TASK GOAL. Within the records below, find each line that holds the string "Given", then copy it.

Stored items:
- - - - -

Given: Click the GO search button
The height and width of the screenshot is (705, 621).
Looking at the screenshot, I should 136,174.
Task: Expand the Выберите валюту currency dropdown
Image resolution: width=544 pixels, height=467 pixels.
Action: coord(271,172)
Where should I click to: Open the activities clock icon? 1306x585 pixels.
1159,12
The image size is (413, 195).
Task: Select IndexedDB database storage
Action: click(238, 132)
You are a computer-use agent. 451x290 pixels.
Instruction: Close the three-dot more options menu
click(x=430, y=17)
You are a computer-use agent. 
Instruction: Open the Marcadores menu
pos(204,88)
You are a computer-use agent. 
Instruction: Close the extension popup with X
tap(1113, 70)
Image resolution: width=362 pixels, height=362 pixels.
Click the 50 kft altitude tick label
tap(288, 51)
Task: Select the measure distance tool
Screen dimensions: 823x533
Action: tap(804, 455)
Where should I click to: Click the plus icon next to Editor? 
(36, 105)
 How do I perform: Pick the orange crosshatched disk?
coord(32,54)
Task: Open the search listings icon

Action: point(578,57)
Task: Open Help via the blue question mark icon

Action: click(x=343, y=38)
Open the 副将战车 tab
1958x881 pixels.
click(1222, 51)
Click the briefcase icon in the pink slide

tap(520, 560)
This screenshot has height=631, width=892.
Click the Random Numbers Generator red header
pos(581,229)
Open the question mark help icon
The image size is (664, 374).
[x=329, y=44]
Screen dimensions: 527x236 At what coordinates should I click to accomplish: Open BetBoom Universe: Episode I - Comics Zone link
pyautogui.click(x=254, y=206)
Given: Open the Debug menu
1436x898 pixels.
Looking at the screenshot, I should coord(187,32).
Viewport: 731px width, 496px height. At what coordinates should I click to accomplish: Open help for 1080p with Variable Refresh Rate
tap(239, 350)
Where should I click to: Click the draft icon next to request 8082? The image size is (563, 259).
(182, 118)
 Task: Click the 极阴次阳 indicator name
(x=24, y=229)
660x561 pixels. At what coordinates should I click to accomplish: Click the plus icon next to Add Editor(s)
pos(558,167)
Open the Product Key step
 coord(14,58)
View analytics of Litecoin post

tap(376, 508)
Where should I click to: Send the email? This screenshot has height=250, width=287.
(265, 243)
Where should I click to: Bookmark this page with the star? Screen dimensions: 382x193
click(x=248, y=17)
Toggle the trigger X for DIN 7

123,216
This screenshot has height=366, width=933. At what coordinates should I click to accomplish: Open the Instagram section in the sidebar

- - - - -

ANSWER TO THE EXERCISE.
Given: Click the GO search button
Given: Open the Debug menu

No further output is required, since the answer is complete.